Utilizando la técnica de cultivo de células, Greg
Nelson, estudiante de doctorado del laboratorio de Zuker,
descubrió que la combinación de T1R1 y T1R3 en las
células, funcionaba como un receptor “modulado
ampliamente” que era estimulado por muchos aminoácidos.
Esta combinación de receptores “T1R1+3” era
altamente selectiva para L-aminoácidos, que se encuentran en la
naturaleza. Los D-aminoácidos, que son imágenes
especulares de los L-aminoácidos y que no se encuentran
naturalmente, no activaron el receptor.
Los científicos también estudiaron si el posible
receptor de aminoácidos, que recientemente habían
identificado, se comportaba de una manera similar a los receptores que
reconocen glutamato.

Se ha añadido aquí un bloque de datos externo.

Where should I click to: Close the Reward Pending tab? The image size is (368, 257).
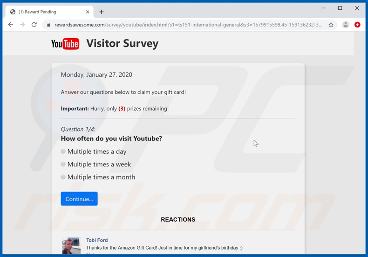point(88,12)
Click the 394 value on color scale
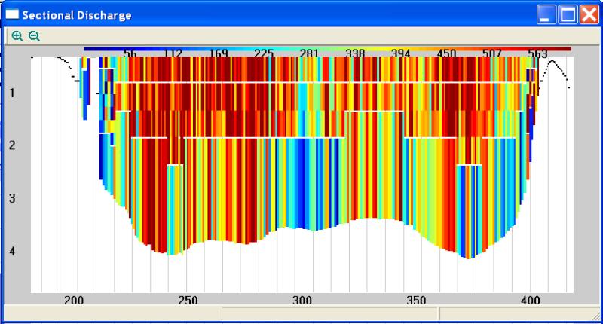Image resolution: width=603 pixels, height=324 pixels. 401,53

Una característica del sabor umami es que
se incrementa por los nucleótidos purinas, como el IMP. En los
cultivos de células, el IMP incrementó
dramáticamente la respuesta de T1R1+3 a los
aminoácidos.
Luego, los investigadores estudiaron los efectos del IMP en ratones.
Agregaron la sustancia química a las papilas gustativas de los
animales, después agregaron aminoácidos y midieron la
respuesta específica de las fibras nerviosas conectadas a las
papilas gustativas que expresaban T1R1+3. La respuesta de estos nervios
se aumentó enormemente por medio del IMP.
En una serie final de experimentos, Nelson y sus colegas demostraron
que los ratones no saborean algunos edulcorantes artificiales, tales
como el aspartamo y el ciclamato, que los seres humanos pueden
saborear, debido a diferencias que existen entre las secuencias de los
receptores T1R de las dos especies.
“Es importante recalcar esta última pieza del
rompecabezas”, dijo Zuker. “Los cambios en la secuencia de
receptores gustativos parecen ser los responsables de algunas de las
diferencias que existen entre los ratones y humanos, en el
comportamiento de percepción del sabor”.
Según Zuker, el descubrimiento del receptor gustativo para
aminoácidos tendrá implicancias importantes en la
comprensión de la maquinaria gustativa. “Cuando Nick Ryba
y yo comenzamos esta colaboración, hace un poco más de
cuatro años, nuestro objetivo principal era entender cómo
el cerebro reconoce qué es lo que se saborea”, dijo.
“Deseábamos descubrir cómo se activan las
células receptoras del gusto y cómo viajan sus
señales al cerebro para producir percepciones gustativas
específicas”.
“Para lograr eso, primero necesitábamos definir las
distintas modalidades de gusto a nivel celular, para poder entonces
seguir sus mapas de conexión con el cerebro. El objetivo
máximo de este campo ha sido encontrar los receptores, y ahora
que conocemos a los receptores que subyacen a las tres modalidades
—dulce, amargo y aminoácido— podemos comenzar a
trabajar en nuestra primera meta, mapear este sistema para comprender
cómo se codifica el gusto”, dijo Zuker.